== Segment start ==

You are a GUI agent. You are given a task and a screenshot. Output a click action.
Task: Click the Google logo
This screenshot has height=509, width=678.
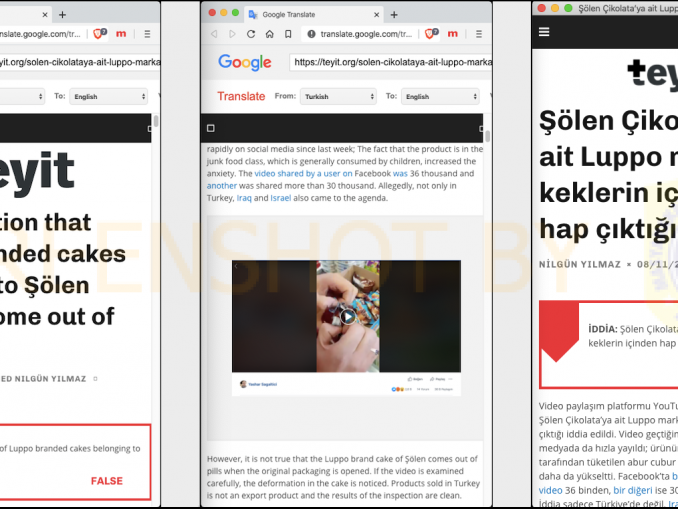245,63
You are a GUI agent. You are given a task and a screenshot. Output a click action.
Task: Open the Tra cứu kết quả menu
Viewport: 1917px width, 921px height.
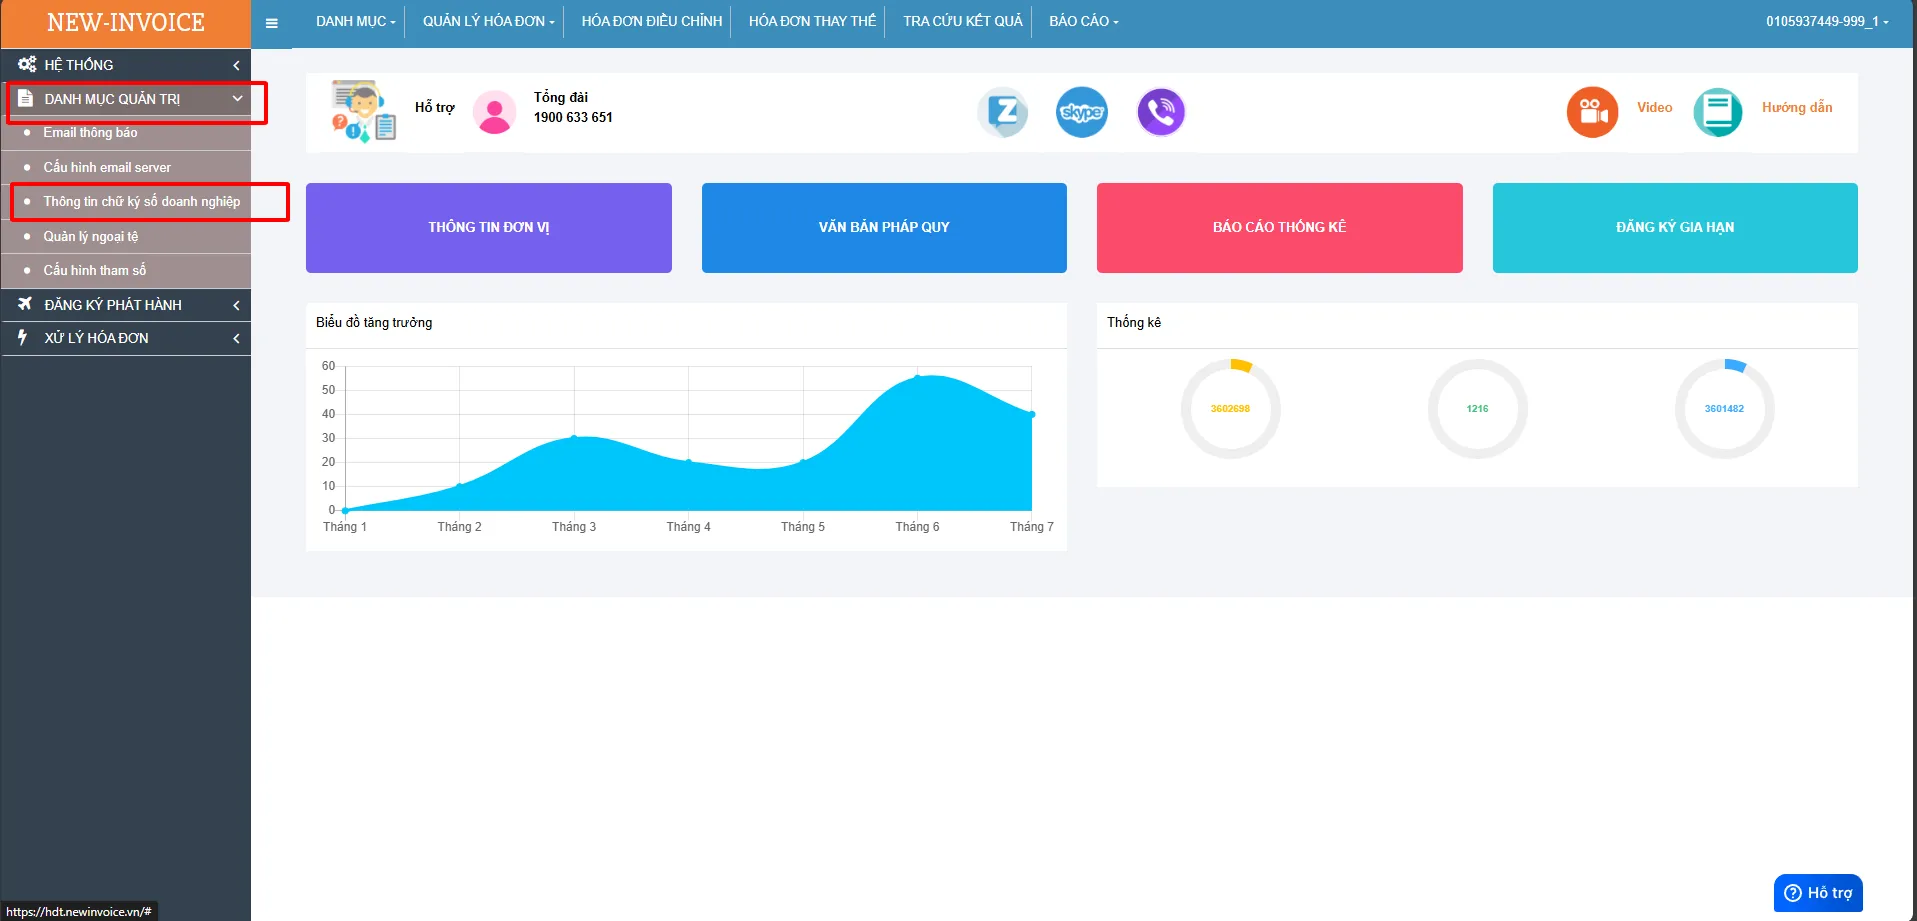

== Segment end ==

What you need to do >> Reproduce exactly, and only, the part of the entries above that runs from the line with "This screenshot has height=509, width=678." to the last line, both included. Pictures stay out.

Reply >>
This screenshot has height=509, width=678.
245,63
You are a GUI agent. You are given a task and a screenshot. Output a click action.
Task: Open the Tra cứu kết quả menu
Viewport: 1917px width, 921px height.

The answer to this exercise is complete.